The "modern" home invasion movie can be traced at least as far back as "Lady in A Cage" (and undoutedly even further,) but the two prime models for the theme as we know it today are 1967's "Wait Until Dark" and Sam Peckinpah's "Straw Dogs" in 1971. "Dark" featured an ultra-vulnerable (itty-bitty Audrey Hepburn... blind, even!) female lead set upon unknowingly by crooks, while "Dogs" had Dustin Hoffman as a thoroughly-pacifist cityboy forced to revert (or rise?) to raw caveman machismo during an assault on his home by brutish, uber-masculine thugs. Every home invasion yarn spun since essentially retells one or the other, thusly "Firewall" can be aptly described as a techy-take on "Straw Dogs," with Harrison Ford in the Hoffman role.
This is about more than just setup. "Straw Dogs" and it's progeny are all powerful and explicitly-masculine nightmares AND fantasies: The nightmare of having the sanctity of the home violated, the family imperiled, etc... but also the fantasy of rescuing said family from peril and restoring said sanctity to the home. The hero MUST be a loving family man, altogether decent but "robbed" by modern technological civilization of opportunities (or day-to-day reasons) to indulge his inner alpha-male. The bad guys MUST be slimier, more-animalistic than the hero to keep the "city versus the jungle" strain going, save for the leader who MUST be in some way similar to the hero so that the conflict can exist on two planes. Attractive wives/daughters MUST be leered at and in imminent threat of sexual-assault, so as the crystalize the territorial core of the conflict.

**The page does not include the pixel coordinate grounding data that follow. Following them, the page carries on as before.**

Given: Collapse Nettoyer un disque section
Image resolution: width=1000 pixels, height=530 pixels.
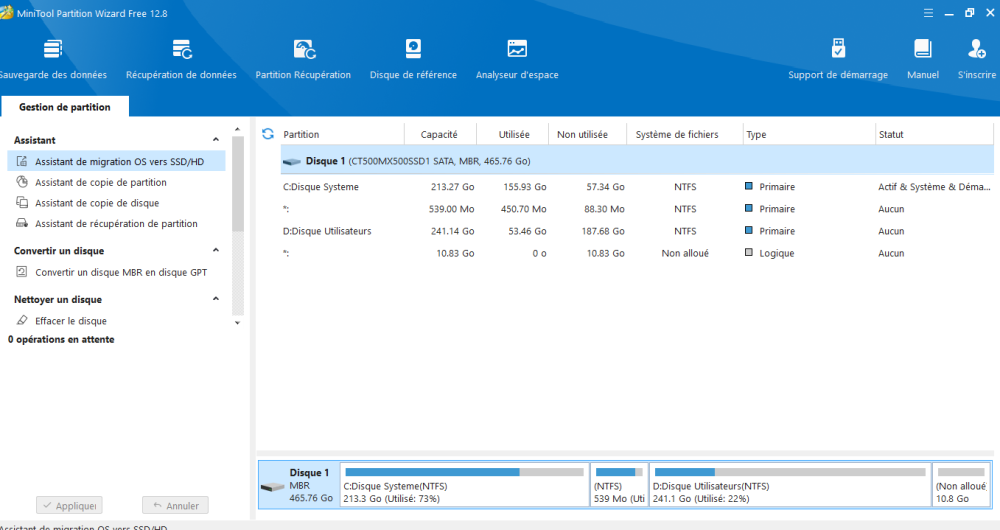Looking at the screenshot, I should click(x=216, y=299).
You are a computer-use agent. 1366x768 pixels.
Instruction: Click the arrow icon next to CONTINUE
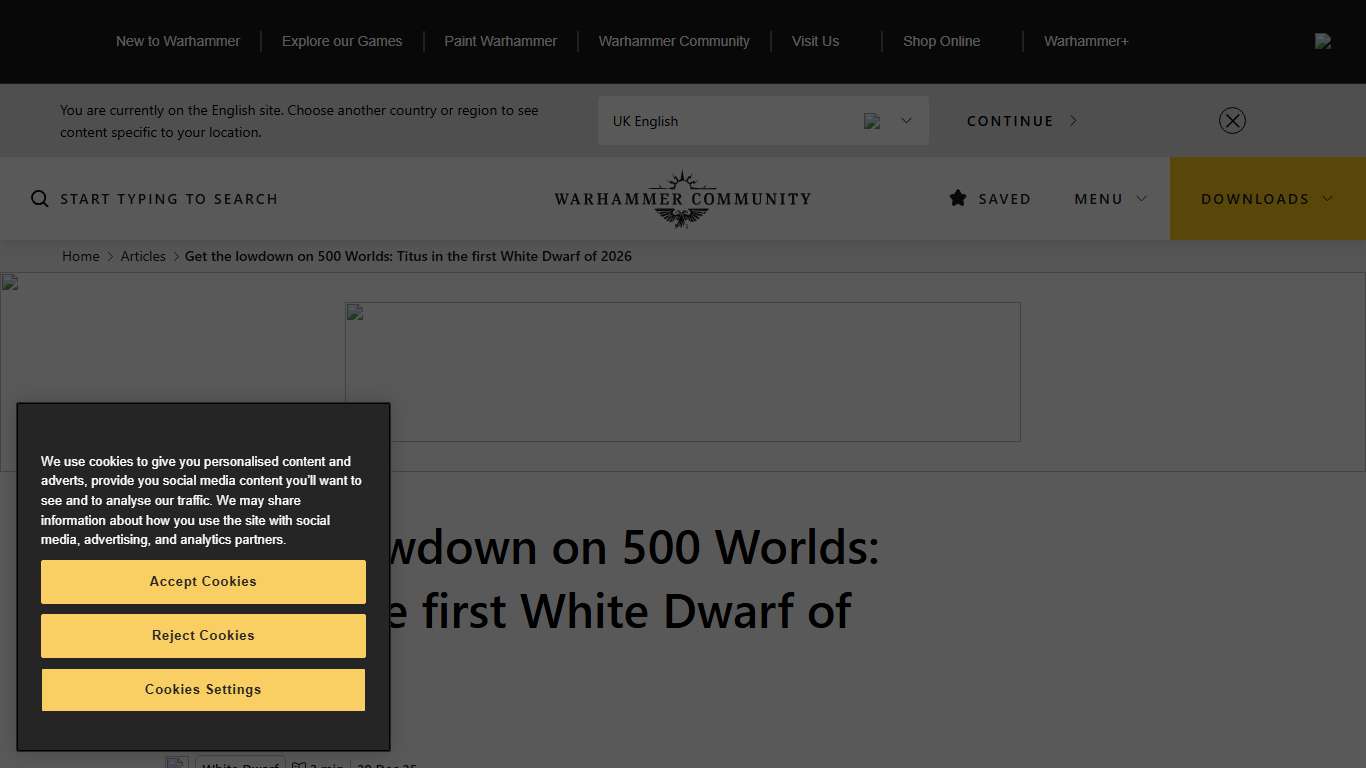[1073, 120]
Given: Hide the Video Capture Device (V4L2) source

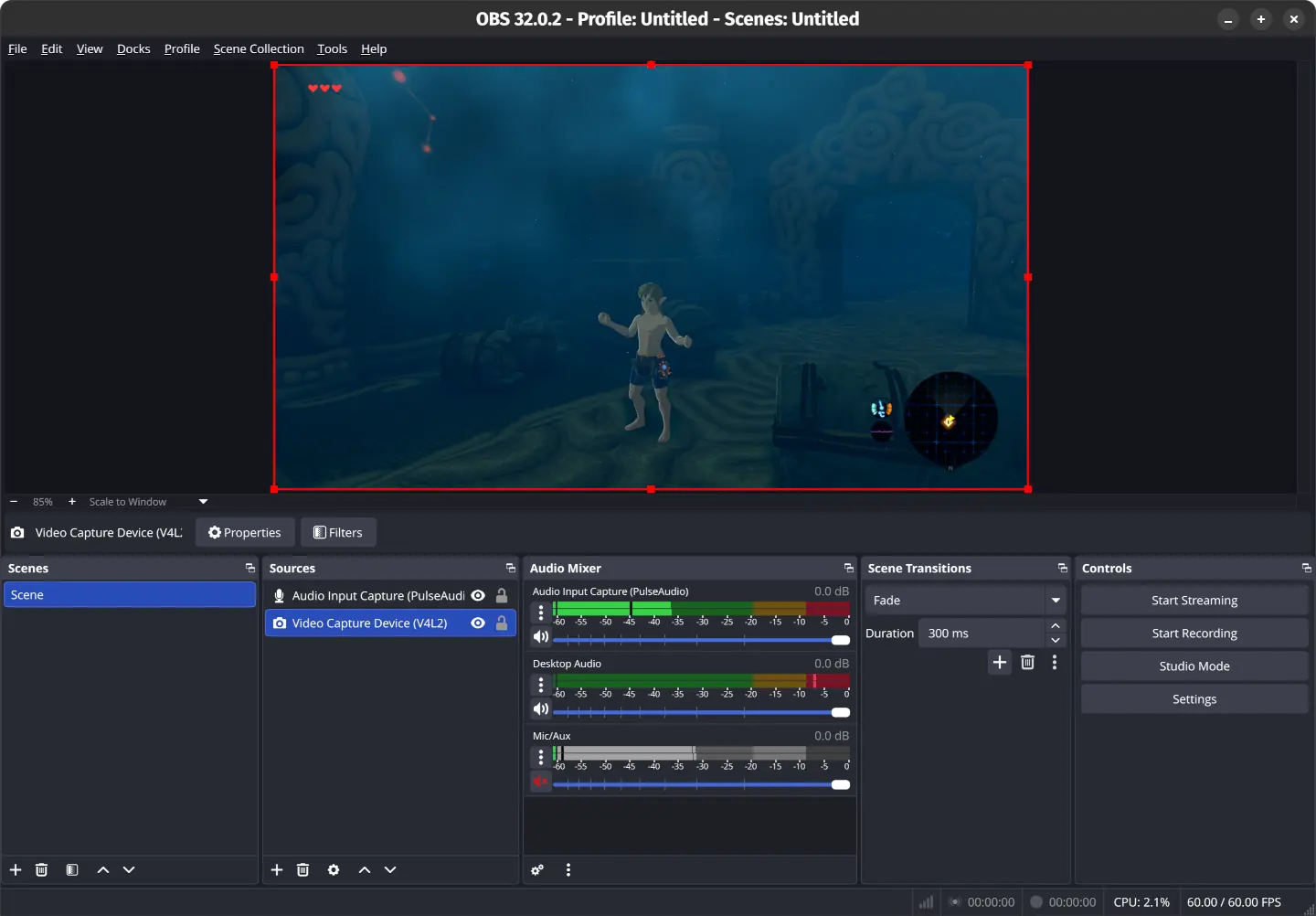Looking at the screenshot, I should (478, 623).
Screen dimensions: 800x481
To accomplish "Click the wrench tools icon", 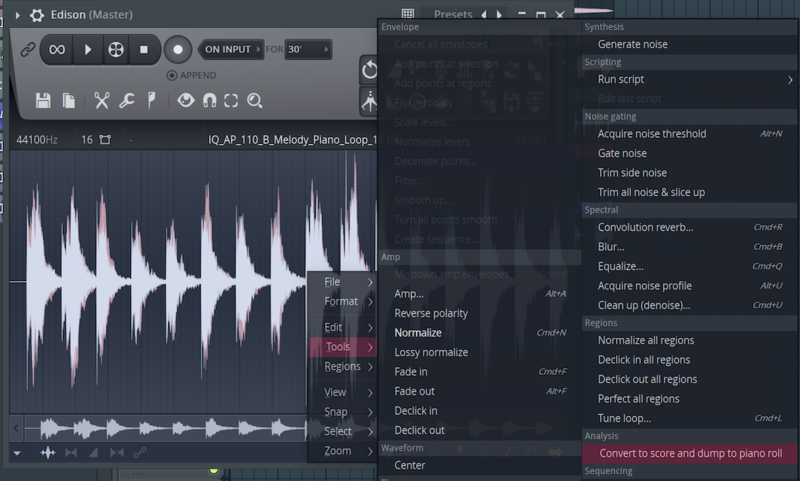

Here, Ford is head of security for a major bank, and Paul Bettany is the super-slick leader of a high-tech theivery gang who takes the family hostage. He needs Ford's character's help to siphon millions in "virtual money" out of the bank's database, or the family will die. Tick tick tick tick tick tick...
That's enough to make a servicable thriller out of, and "Firewall" manages this and only this. The most memorable home invasion stories have added elements of intrigue or plumb darker depths of subtext, as "Fight For Your Life!" where the captive family is black and the bad guys are violent racists or "Straw Dogs'" pitch-dark rape subplot. Bettany, certainly, has a great "oh, you BASTARD!" moment toward the middle that'll have every parent in the audience ready to beat his skull in themselves, but the rest of the film isn't really interested in attaining a unique, lasting status. It wants to be a functional techno-thriller, a decent "I still kick ass" star-vehicle for Ford destined for a comfy immortality as a basic cable mainstay ("movies for guys who like movies," as TBS used to call them) and it achieves this.
We know, going in, that most of the film will be marking time in between the initial kidnapping and the 3rd act wherein the bad guys painfully learn what we already know: It's a bad idea to pick a fight with Indiana Solo. Until then, it's fun-with-gadgets, as the story has it's fun coming up with fun ways to build suspense sequences out of webcams, cell-phones and iPods. One "MacGuyver"-ish device the hero rigs up in particular seems like it was a lot of fun to come up with, but also has the whiff of something that'll have tech-saavy viewers tearing their hair out.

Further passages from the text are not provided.